::: Dataset records :::
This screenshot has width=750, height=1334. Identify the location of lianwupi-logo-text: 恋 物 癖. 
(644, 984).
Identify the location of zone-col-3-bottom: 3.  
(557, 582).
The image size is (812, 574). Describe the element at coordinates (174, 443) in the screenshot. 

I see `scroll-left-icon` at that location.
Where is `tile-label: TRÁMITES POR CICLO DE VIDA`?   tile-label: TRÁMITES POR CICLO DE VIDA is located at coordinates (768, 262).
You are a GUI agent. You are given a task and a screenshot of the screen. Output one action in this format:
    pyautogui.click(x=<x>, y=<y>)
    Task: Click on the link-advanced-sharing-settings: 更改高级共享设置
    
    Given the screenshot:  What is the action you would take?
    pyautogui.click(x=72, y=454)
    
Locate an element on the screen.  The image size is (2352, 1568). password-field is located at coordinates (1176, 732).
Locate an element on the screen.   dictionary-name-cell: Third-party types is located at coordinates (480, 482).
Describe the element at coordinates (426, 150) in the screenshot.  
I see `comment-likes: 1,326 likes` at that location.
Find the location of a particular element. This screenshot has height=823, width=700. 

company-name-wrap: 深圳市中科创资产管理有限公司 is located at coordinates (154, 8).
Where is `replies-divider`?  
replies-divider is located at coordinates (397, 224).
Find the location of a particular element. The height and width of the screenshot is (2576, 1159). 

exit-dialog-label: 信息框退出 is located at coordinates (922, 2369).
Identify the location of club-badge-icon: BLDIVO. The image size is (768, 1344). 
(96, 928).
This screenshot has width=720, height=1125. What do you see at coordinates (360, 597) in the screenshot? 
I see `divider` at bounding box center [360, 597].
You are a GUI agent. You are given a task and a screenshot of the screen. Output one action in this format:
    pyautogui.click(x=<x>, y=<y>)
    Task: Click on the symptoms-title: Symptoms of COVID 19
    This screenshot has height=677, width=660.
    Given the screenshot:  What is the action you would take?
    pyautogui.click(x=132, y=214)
:::
*Job item:* Reproduce everything from the start of the entries above down to and including the line containing "(557, 582).", copying the requests unchanged. In the answers, multiply each coordinate by 1.9 and round to the nearest whole number, rounding halves up.

*Task solution:*
This screenshot has width=750, height=1334. Identify the location of lianwupi-logo-text: 恋 物 癖. 
(1224, 1870).
Identify the location of zone-col-3-bottom: 3.  
(1058, 1106).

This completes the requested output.